Entries on target coordinates
"""

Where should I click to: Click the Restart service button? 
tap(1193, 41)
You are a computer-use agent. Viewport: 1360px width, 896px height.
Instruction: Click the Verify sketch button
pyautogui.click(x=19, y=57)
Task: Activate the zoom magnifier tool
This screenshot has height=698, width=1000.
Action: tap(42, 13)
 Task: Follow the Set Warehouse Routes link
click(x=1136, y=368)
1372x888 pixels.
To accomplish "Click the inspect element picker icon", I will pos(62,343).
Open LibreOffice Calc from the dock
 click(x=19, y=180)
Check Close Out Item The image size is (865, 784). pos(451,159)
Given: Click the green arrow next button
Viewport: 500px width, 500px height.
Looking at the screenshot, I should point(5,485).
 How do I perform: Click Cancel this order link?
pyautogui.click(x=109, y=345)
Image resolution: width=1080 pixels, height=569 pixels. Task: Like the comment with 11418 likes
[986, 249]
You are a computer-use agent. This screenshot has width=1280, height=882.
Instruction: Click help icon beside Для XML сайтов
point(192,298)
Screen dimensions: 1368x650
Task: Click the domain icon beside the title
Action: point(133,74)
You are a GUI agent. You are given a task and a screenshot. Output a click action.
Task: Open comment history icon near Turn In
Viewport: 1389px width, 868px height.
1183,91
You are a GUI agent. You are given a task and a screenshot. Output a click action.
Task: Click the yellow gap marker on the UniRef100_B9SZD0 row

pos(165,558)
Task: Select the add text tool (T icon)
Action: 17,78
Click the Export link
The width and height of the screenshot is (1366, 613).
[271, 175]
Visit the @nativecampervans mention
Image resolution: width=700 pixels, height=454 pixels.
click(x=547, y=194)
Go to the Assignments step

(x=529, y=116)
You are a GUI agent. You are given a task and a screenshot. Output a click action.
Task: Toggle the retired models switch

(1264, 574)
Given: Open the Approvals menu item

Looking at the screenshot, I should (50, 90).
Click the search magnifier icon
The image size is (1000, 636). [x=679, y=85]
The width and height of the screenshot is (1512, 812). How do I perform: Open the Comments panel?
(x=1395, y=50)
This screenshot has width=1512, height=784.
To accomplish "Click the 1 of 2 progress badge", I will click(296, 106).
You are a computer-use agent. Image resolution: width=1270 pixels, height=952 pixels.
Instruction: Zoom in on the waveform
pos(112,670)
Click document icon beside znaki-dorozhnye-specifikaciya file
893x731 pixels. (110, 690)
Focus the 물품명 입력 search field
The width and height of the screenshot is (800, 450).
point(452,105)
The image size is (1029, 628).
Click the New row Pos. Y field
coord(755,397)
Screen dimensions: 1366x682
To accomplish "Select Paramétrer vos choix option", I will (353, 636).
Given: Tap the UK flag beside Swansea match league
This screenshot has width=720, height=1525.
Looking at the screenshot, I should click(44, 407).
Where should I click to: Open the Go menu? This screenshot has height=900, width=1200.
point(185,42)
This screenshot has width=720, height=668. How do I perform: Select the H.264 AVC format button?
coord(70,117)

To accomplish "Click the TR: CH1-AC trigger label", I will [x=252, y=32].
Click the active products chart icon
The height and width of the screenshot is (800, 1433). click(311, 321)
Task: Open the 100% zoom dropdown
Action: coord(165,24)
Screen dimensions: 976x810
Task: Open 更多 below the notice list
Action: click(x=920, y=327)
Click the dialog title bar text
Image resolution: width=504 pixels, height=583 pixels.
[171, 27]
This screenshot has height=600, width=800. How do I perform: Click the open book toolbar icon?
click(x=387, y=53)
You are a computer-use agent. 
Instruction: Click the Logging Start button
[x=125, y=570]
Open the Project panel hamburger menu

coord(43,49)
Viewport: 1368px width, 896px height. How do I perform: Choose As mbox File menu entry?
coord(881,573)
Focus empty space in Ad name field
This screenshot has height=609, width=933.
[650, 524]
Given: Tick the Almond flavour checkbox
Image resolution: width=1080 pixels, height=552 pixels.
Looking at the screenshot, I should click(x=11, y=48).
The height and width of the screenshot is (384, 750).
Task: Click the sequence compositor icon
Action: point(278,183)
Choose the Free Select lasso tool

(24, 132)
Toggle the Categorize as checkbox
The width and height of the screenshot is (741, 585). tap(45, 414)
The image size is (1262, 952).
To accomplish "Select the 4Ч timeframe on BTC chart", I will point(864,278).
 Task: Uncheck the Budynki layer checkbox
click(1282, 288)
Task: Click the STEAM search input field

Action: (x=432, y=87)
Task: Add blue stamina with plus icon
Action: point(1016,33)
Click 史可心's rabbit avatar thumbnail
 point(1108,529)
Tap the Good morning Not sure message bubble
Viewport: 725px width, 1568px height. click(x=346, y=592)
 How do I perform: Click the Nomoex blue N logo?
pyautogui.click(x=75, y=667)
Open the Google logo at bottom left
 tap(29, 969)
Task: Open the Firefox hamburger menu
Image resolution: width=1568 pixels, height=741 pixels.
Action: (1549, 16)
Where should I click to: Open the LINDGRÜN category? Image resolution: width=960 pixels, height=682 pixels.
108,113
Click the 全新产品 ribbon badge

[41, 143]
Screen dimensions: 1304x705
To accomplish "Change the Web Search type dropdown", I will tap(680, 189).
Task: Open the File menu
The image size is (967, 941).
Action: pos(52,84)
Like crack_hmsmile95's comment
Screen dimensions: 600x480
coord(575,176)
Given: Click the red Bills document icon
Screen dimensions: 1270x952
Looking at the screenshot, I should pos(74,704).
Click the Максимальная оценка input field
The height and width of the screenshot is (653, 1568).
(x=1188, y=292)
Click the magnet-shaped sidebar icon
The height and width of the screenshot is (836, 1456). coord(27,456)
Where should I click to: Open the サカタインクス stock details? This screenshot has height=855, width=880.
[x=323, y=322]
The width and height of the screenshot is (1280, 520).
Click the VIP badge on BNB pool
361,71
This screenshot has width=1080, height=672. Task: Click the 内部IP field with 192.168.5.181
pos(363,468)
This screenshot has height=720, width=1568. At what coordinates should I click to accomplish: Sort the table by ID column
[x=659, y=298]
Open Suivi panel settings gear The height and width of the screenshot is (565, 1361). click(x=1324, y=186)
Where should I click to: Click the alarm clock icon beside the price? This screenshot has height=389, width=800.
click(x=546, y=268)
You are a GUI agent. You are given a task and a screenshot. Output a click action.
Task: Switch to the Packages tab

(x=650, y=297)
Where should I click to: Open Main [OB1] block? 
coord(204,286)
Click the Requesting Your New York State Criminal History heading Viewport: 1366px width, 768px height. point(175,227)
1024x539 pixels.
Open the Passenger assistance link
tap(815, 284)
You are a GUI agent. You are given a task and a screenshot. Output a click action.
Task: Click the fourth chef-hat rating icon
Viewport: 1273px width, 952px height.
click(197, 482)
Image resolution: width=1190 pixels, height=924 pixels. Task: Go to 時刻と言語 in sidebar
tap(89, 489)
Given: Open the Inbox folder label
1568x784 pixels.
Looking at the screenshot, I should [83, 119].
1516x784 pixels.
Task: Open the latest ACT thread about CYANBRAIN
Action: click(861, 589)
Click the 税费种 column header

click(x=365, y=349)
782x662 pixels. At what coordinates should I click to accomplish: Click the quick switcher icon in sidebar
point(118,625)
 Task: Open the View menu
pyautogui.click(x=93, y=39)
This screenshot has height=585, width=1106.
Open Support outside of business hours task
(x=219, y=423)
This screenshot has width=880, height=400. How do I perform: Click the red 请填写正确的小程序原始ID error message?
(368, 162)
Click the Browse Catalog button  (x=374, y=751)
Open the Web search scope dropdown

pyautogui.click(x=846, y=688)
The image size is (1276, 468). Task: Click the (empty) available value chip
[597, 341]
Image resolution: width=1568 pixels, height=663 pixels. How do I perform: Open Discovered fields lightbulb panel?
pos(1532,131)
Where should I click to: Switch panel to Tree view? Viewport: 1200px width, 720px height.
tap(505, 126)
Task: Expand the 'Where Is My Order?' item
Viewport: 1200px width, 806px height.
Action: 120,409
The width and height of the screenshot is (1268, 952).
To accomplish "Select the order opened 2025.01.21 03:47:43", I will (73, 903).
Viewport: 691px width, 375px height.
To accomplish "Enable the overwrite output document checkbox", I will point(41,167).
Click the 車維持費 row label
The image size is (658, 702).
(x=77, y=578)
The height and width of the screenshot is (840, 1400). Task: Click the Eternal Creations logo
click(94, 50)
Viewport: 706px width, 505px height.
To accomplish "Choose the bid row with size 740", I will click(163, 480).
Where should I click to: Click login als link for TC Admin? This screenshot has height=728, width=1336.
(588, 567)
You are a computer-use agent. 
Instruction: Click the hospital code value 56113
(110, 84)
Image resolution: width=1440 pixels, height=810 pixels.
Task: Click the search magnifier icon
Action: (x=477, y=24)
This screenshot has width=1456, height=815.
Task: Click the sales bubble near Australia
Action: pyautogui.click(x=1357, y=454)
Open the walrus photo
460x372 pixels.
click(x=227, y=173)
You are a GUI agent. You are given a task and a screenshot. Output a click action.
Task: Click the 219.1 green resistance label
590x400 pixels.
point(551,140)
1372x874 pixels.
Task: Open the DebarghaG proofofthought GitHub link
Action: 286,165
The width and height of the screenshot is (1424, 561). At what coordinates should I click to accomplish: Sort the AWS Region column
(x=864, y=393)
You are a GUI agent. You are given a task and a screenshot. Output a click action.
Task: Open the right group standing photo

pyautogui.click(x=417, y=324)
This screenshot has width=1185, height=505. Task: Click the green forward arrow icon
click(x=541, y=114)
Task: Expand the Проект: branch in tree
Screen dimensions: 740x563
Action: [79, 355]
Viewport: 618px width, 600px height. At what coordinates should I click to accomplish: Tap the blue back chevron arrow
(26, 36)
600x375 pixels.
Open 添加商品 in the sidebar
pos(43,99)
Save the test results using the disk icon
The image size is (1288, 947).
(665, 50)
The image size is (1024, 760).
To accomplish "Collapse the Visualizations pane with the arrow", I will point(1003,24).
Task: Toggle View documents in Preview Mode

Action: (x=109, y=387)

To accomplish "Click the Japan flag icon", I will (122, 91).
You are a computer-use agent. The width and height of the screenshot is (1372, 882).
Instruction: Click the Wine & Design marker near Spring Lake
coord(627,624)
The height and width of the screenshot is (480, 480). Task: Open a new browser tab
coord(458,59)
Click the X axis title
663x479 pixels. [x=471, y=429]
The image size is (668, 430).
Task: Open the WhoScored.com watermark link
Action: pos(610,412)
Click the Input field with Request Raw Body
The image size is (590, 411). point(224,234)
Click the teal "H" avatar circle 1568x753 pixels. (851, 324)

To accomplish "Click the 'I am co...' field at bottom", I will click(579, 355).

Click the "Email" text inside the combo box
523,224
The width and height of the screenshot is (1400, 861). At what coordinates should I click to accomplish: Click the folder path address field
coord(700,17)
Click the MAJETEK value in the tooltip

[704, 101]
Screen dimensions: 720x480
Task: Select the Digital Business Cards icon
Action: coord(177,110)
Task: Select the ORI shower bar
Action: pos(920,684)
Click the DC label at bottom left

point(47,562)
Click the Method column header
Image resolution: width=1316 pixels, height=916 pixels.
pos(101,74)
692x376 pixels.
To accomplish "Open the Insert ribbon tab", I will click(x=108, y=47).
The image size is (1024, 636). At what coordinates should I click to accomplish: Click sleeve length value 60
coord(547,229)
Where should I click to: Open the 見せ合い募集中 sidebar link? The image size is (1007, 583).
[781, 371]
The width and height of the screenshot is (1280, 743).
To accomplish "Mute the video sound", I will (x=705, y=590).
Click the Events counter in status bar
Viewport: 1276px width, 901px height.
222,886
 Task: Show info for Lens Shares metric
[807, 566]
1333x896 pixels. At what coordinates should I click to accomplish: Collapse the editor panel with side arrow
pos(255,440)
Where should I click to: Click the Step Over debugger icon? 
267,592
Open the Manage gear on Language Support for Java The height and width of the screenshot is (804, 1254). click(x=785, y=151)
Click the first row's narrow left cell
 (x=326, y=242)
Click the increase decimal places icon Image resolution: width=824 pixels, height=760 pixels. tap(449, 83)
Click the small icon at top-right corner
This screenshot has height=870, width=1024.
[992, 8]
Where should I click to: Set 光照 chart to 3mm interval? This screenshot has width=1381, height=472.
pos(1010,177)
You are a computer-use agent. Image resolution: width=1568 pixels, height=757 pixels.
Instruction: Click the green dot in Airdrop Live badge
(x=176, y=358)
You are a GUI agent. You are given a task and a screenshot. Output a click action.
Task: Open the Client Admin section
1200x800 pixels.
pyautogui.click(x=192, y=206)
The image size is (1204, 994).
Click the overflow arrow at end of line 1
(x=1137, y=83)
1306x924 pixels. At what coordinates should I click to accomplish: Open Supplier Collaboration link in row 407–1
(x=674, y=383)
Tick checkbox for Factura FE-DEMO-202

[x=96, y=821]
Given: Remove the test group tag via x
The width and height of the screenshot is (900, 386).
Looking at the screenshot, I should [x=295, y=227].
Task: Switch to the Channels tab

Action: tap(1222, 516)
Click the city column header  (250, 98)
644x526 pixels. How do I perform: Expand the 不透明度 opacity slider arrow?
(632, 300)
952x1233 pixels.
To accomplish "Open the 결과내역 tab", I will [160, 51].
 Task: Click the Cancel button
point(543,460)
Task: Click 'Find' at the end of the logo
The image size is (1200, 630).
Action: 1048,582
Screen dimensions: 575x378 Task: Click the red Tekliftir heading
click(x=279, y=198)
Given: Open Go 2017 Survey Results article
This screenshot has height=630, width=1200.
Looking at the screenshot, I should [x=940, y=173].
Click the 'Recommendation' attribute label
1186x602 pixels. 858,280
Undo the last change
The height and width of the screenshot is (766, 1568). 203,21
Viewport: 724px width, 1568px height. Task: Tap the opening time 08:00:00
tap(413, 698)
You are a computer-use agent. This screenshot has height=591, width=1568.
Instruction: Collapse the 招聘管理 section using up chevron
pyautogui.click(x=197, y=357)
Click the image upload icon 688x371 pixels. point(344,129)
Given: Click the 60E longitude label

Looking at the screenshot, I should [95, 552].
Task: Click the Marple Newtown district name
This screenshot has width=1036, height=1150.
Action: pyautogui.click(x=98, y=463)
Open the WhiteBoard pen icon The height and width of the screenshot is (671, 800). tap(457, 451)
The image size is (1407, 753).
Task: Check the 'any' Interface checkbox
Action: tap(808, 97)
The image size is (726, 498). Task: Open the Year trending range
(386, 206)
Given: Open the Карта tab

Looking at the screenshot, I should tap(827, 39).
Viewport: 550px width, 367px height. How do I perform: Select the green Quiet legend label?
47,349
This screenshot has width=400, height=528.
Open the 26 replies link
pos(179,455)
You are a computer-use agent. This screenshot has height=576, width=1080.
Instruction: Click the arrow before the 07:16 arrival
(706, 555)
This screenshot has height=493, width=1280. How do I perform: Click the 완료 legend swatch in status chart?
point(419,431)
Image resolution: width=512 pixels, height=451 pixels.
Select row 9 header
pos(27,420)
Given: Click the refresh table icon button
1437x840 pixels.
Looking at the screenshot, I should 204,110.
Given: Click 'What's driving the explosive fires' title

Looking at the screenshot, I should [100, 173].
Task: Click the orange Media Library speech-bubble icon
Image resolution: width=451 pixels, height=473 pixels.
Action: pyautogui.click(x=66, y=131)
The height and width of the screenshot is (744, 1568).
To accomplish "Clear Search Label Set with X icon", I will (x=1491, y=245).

"""

_PROBLEM STATEMENT_
Report every line in the rows above that contains the word "legend", copying each line in full.

_TASK RESULT_
Viewport: 550px width, 367px height. How do I perform: Select the green Quiet legend label?
This screenshot has height=493, width=1280. How do I perform: Click the 완료 legend swatch in status chart?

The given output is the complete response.